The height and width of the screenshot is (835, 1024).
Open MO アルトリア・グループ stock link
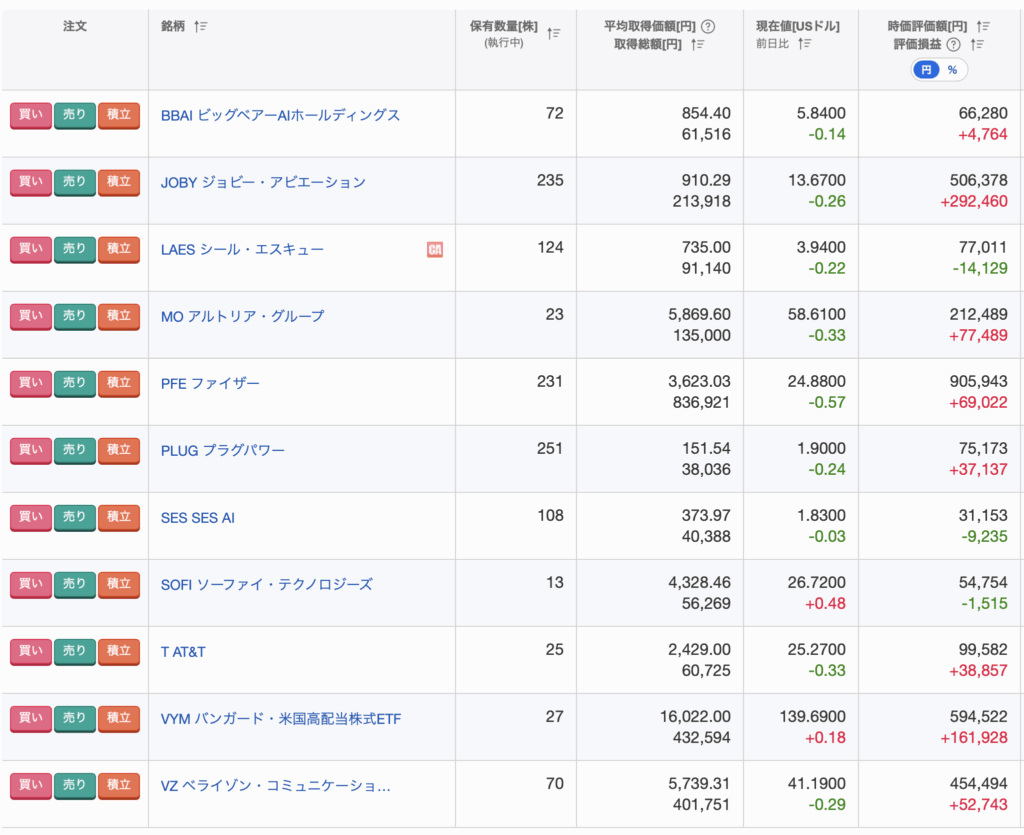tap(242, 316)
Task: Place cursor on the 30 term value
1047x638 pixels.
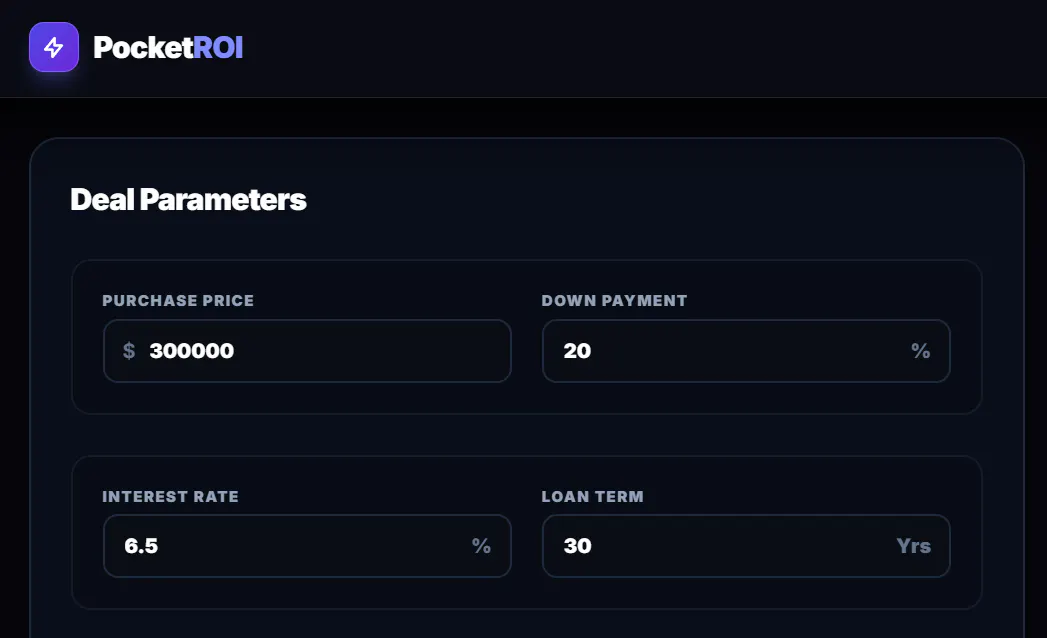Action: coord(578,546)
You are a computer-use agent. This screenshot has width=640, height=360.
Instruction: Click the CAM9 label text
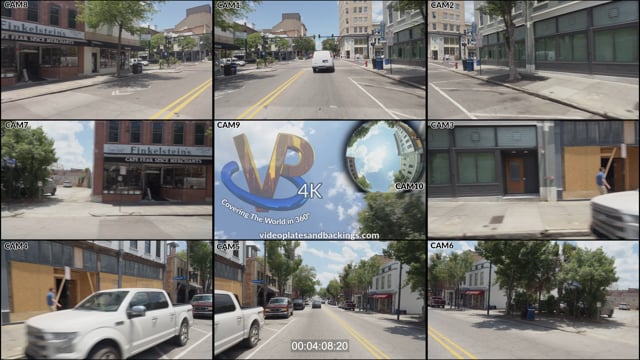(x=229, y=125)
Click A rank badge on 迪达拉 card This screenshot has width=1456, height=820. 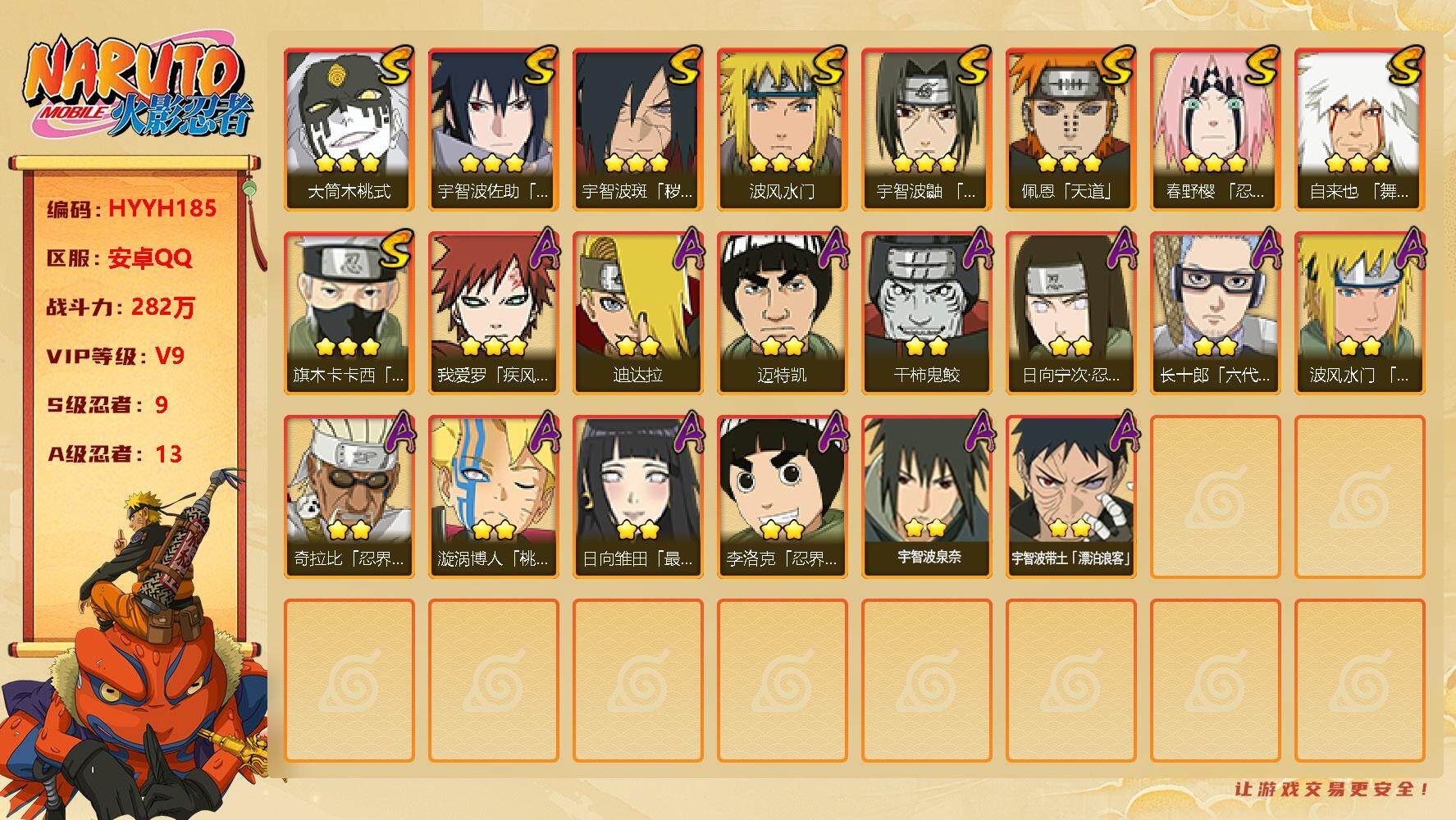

▬▬▬

:: Work to complete ::
Recast every line of the rows above as a two-column Markdown table headed No. and Line, numbering the lines in order and skipping any blank ones. Leave the pictures out.

:: Result ::
| No. | Line |
|---|---|
| 1 | The height and width of the screenshot is (835, 1024). |
| 2 | Open MO アルトリア・グループ stock link |
| 3 | tap(242, 316) |
| 4 | Task: Place cursor on the 30 term value |
| 5 | 1047x638 pixels. |
| 6 | Action: coord(578,546) |
| 7 | You are a computer-use agent. This screenshot has width=640, height=360. |
| 8 | Instruction: Click the CAM9 label text |
| 9 | (x=229, y=125) |
| 10 | Click A rank badge on 迪达拉 card This screenshot has width=1456, height=820.  |